Building in Bristol, England

The BBC campus, Broadcasting House Bristol, is located on Whiteladies Road, Bristol. The first building to be occupied was 21/23 Whiteladies Road, which was built in 1852 and is a Grade II listed building, with four radio studios. It was formally opened by the Lord Mayor of Bristol on 18 September 1934. The BBC has been on the same site ever since.

Prior to the opening of Broadcasting House in Bristol, the BBC had provided a limited service. It began broadcasting on 13 February 1923 from Marconi House in the Strand. Operating as its 5WA station (this being the fifth BBC station to go on air) the new station broadcast from Cardiff to people living within 25 miles of Bristol. The station's initial output was very limited and even in 1931 the Bristol programme centre employed a staff of just three people, operating from a small studio over the Midland Bank in Queen's Road.

== Main site ==
Since first opening, Broadcasting House has grown to incorporate 25, 27/29, 31/33, (all also Grade II listed) and 33A&B Whiteladies Road, as well as nos 1, 3, 5, 7/9, 11/13, 15/17 and 19 Tyndall's Park Road. It now provides offices and technical facilities for BBC Radio & Music Production Bristol, BBC West and BBC Radio Bristol.

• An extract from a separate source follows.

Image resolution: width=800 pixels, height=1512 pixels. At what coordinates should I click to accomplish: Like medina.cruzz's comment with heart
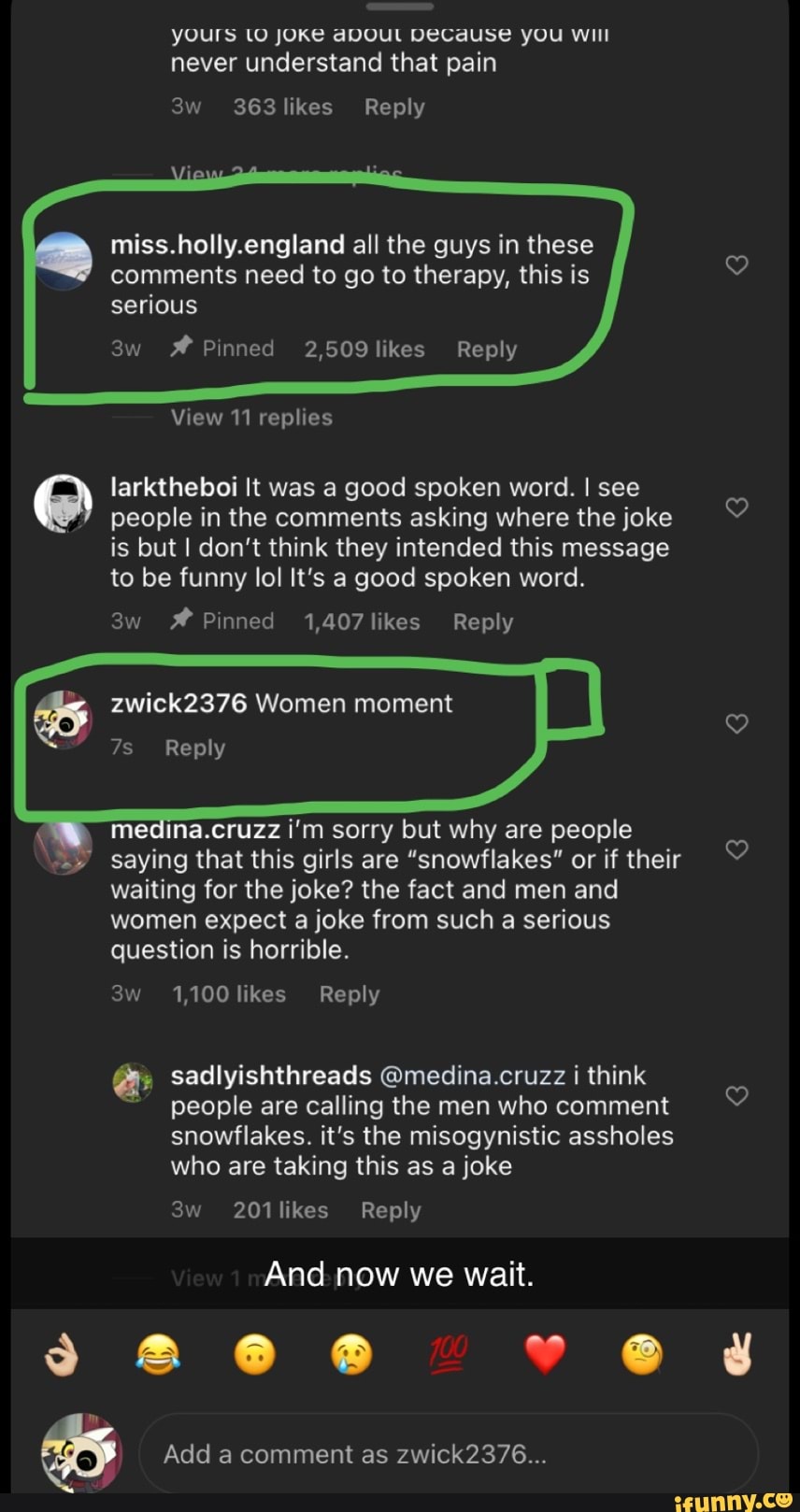point(737,849)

Network radio studios, a network television studio (Studio B -Green Screen Virtual Studio), a regional television studio (Studio A), local radio studios, a combined television and radio newsroom, and an Outside Broadcast base have all been built on the site.

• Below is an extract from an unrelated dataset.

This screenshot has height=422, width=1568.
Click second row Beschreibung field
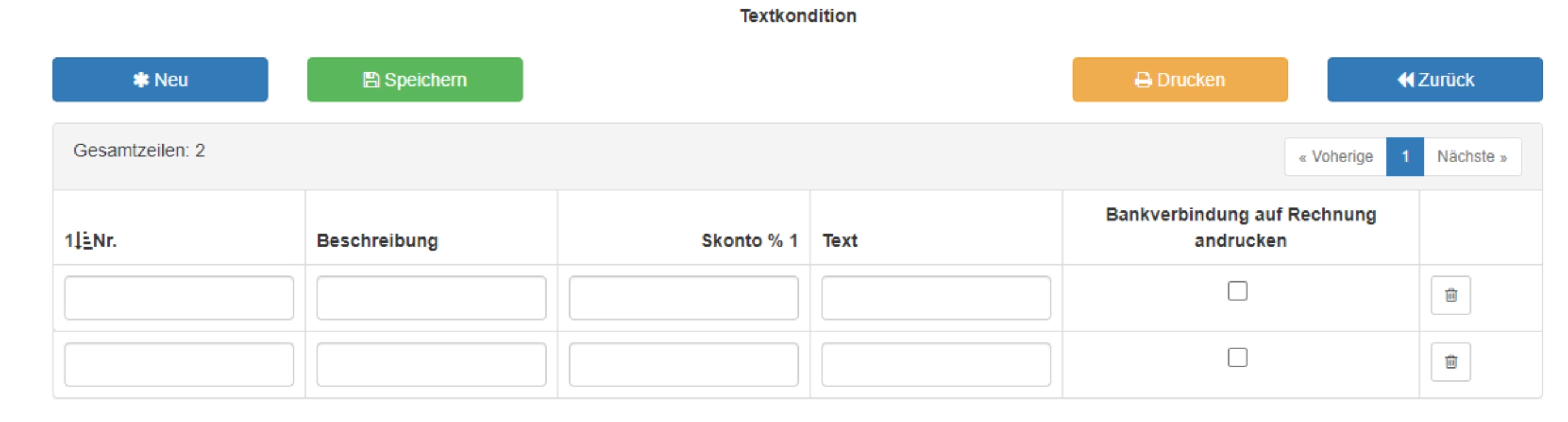click(431, 365)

An initial 1984 proposal of a 5 storey building with a glass façade was rejected, with Councillor Brian Richards likening it to the Spectrum development, another glass building in Bristol that faced criticism for its incongruity with the surrounding area. In 1986 33A&B Whiteladies Road were demolished to make way for a new development providing post-production facilities, a restaurant, library and headquarters offices for the South and West Region, as well as a new reception for Broadcasting House. The new building was opened by Chris Patten on 19 January 1990.

After being formally established here in 1957, the BBC Studios Natural History Unit moved to a new home in Bridgewater House, Bristol city centre, in 2022. The Bristol portfolio of BBC Studios Factual Entertainment Productions was also relocated to Bridgewater House.

In May 2024 the intention to create a new base for BBC Local and BBC Audio Production on the existing Whiteladies Road site was announced. The goal is to redevelop the current OB base as a new home for the local, regional and audio teams. The rest of the Whiteladies Road site will be put up for sale.

== Other Bristol facilities ==
At the time of World War II the BBC transferred 700 people from London to Bristol. Radio facilities were provided at Redland Park Hall, All Saints Hall, the Chapter House, College Road, Clifton Parish Hall, the Cooperative Hall and the Clifton Rocks Railway.

Subsequently 15 Whiteladies Road, St Mary's Church in Belgrave Road, and Christchurch Hall have also provided accommodation and facilities. A radio control room was built in St George's Church, Brandon Hill.

From 1986, the BBC leased warehouses on the Kingsland Trading Estate, and also (from 2002) on the Lawrence Hill Industrial Park, to provide facilities for Casualty when it was produced in Bristol. However, the production moved to Cardiff in 2011.